Louis Armstrong’s records and his five, and later the Hot Seven, are the most influential in jazz. Armstrong’s improvised solos transformed jazz from ensemble-based music into a soloist’s art, while his expressive voice incorporated innovative bursts of scat singing and an underlying swing feel. By the end of the decade, the popularity of the Hot Five and the Hot Seven was enough to send Armstrong back to New York, where he appeared in the popular Broadway revue, “Hot Chocolates.” he soon began touring and never really stopped until his death in 1971.

The 1930s also saw Armstrong achieve great popularity on the radio, in movies, and with his recordings. He first performed in Europe in 1932 and returned in 1933, staying for over a year due to a lip injury. Back in America in 1935, Armstrong hired Joe Glaser as his manager and began leading a big band, recording pop songs for Decca and regularly appearing in movies. he began touring the country in the 1940s.

ambassador bag

in 1947, the waning popularity of the big bands forced armstrong to begin leading a small group, louis armstrong and his stars. The personnel changed over the years, but it remained Armstrong’s main performance vehicle for the rest of his career. He had a string of pop hits beginning in 1949 and began touring regularly abroad, where his popularity was so great that he was nicknamed the “satch ambassador.”

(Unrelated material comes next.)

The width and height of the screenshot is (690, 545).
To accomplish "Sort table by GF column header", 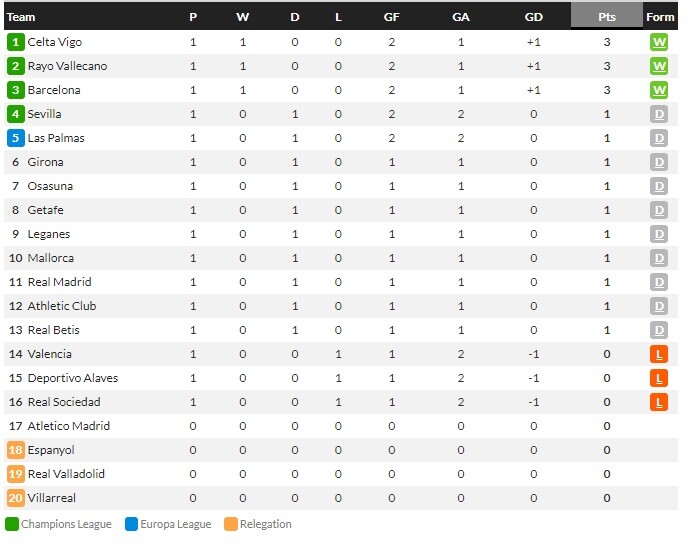I will tap(391, 17).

in america, armstrong had been a great pioneer of civil rights, breaking down numerous barriers as a young man. In the 1950s, he was sometimes criticized for his stage persona and called “Uncle Tom,” but he silenced critics by speaking out against the government’s handling of the integration crisis of the “Little Rock Nine” high school. ” in 1957.

Armstrong continued to tour the world and record records with songs like “blueberry hill” (1949), “mack the knife” (1955) and “hello, dolly! (1964)”, the latter knocking the Beatles off the top of the pop charts at the height of Beatlemania.

good evening everyone

The many years of constant touring eventually wore on Armstrong, who suffered his first heart attack in 1959 and returned to intensive care at Beth Israel Hospital for heart and kidney problems in 1968. Doctors advised him not to play, but Armstrong continued to practice daily at his home in Corona, Queens, where he had lived with his fourth wife, Lucille, since 1943. He returned to acting in 1970, but it was too much, too soon, and he passed away in his sleep on July 6, 1971. a few months after their final engagement at the waldorf-astoria in new york city.